The Ulster County Legislature voted 13-9 on September 14, to continue to contract with HealthAlliance parent WMC Health for pathology services, but not before several legislators, using the meeting as a forum, expressed outrage over the healthcare conglomerate moving inpatient mental health services out of Kingston.
Many legislators said how they didn’t want one cent to go to an organization they say has dismantled Ulster County’s community health after inpatient mental health services were moved out of the former Benedictine Hospital campus in 2020 on what hospital officials said then was a temporary basis to free up beds for an expected surge in COVID-19 cases, with those seeking such services being forced to go WMC Health’s Mid-Hudson Regional Hospital in Poughkeepsie.
Casting a no to what he billed “a protest vote” Legislature chairman Dave Donaldson (D-Kingston) expressed outrage the 60 beds have never returned to Kingston. “They never intended to move these beds back to Kingston,” he said. “They profited from the pandemic to eliminate inpatient mental healthcare.”
He said he was only enraged more when he found out HealthAlliance axed 40 staff and began to cut more positions, putting extraordinary stress on the remaining staff. “Rather than compassion and support they made staff reductions and existing nurses had to take on double shifts,” he said. “These short-sighted executives risk more than public health.
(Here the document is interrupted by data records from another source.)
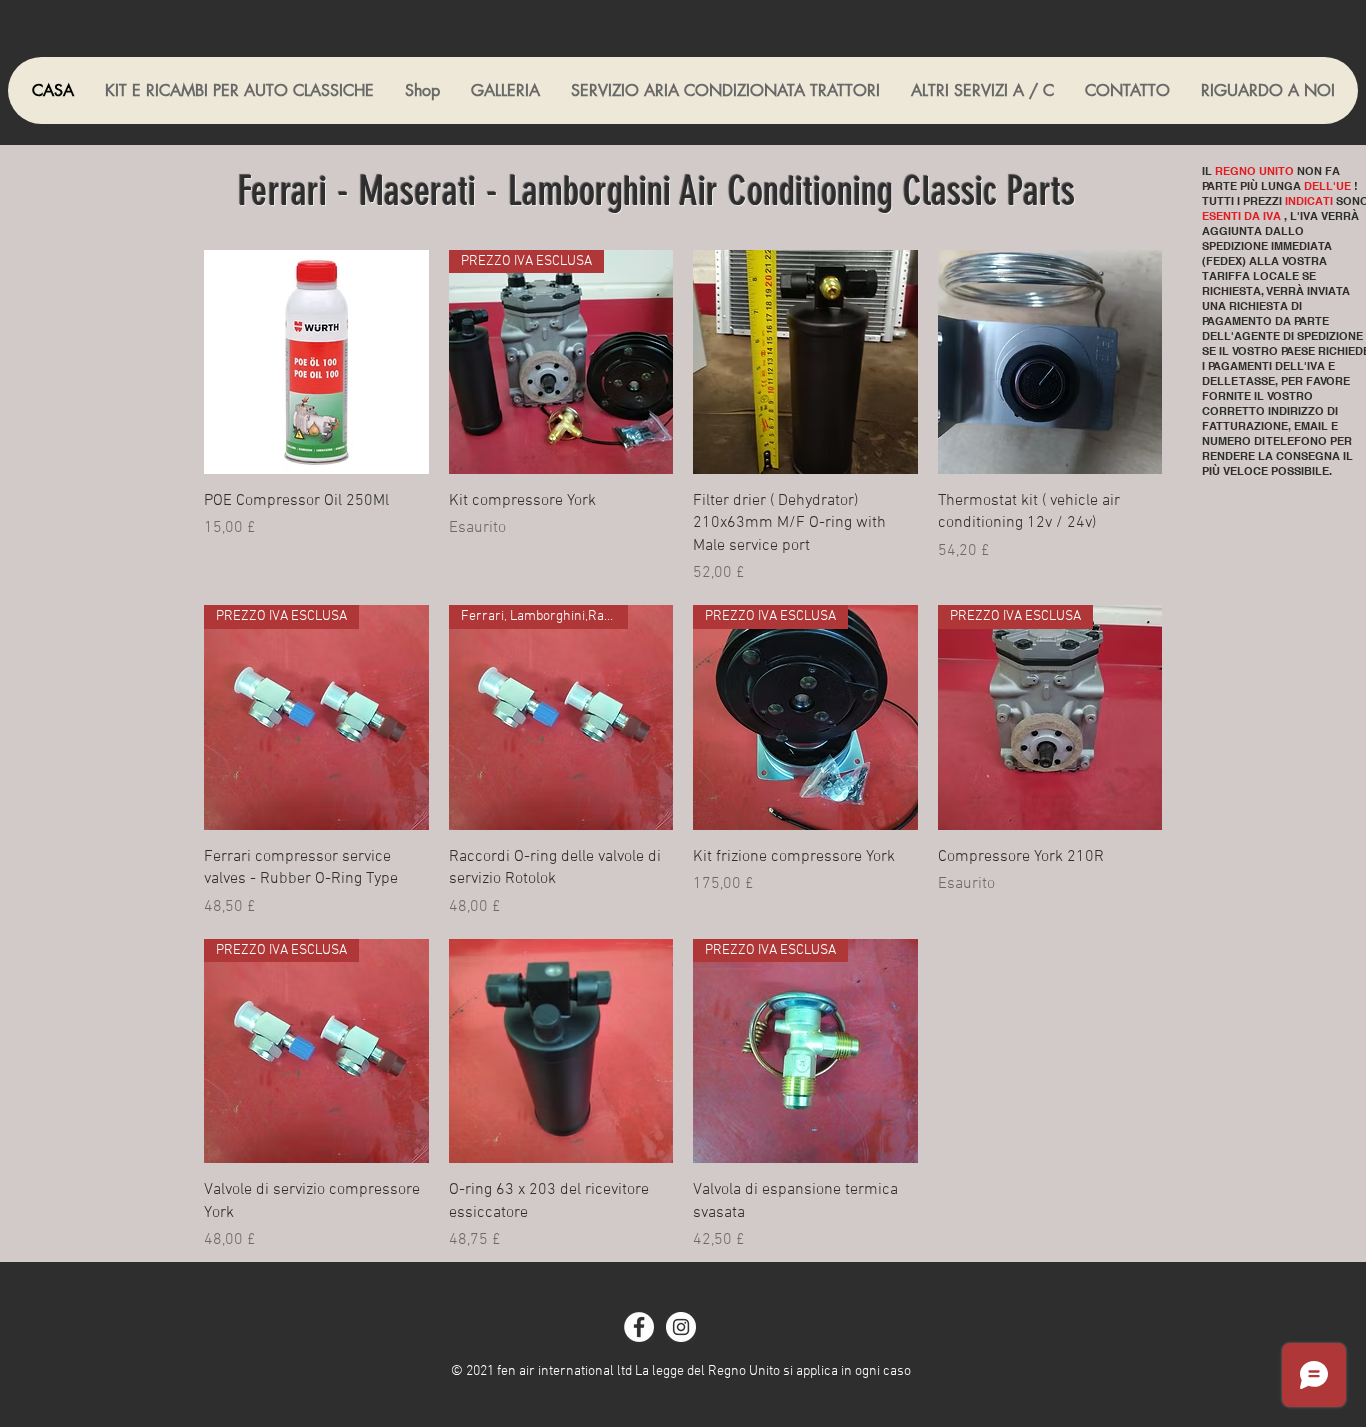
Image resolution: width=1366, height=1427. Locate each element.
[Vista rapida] (316, 362)
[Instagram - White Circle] (681, 1327)
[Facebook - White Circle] (639, 1327)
HealthAlliance is creating a healthcare desert in Ulster County, especially for those with less means who can’t go elsewhere.”
Ken Ronk, (R-Shawangunk) said Donaldson said it all too well. “WMC Health has gotten more than $100 million from the state and other organizations to build up healthcare and has used that money to transfer care from both hospitals to Broadway, then back to Mary’s Ave and now not in our community. Like the chairman said they’re taking healthcare from our residents.”
Ronk said as a first responder he sees people who need this sort of care closer to home. He said Dutchess County has higher reimbursement rates for Medicaid and he thinks that’s behind WMCHealth moving inpatient mental health services out of Kingston. “If they intake someone at Kingston Hospital or Benedictine Hospital and transfer them across the river they get more money.”
Legislator Al Bruno, a Republican who represents District 2 in Saugerties also said he didn’t want the legislature to give WMCHealth a dime until the inpatient mental health beds return to Kingston. He said the move couldn’t come at a worse time as Opioid use and overdoses have skyrocketed during the pandemic. “Health Alliance is looking at the bottom line,” he said. “Their frontline workers when the pandemic started to wane, they terminated them so we can’t [give] them any more money.”
He urged the county to contract with organizations that cared more about the public good than the bottom line.
But the legislature admitted its hands were tied with it being simply too expensive and impractical to move pathological services out of the county and the resolution ended up passing.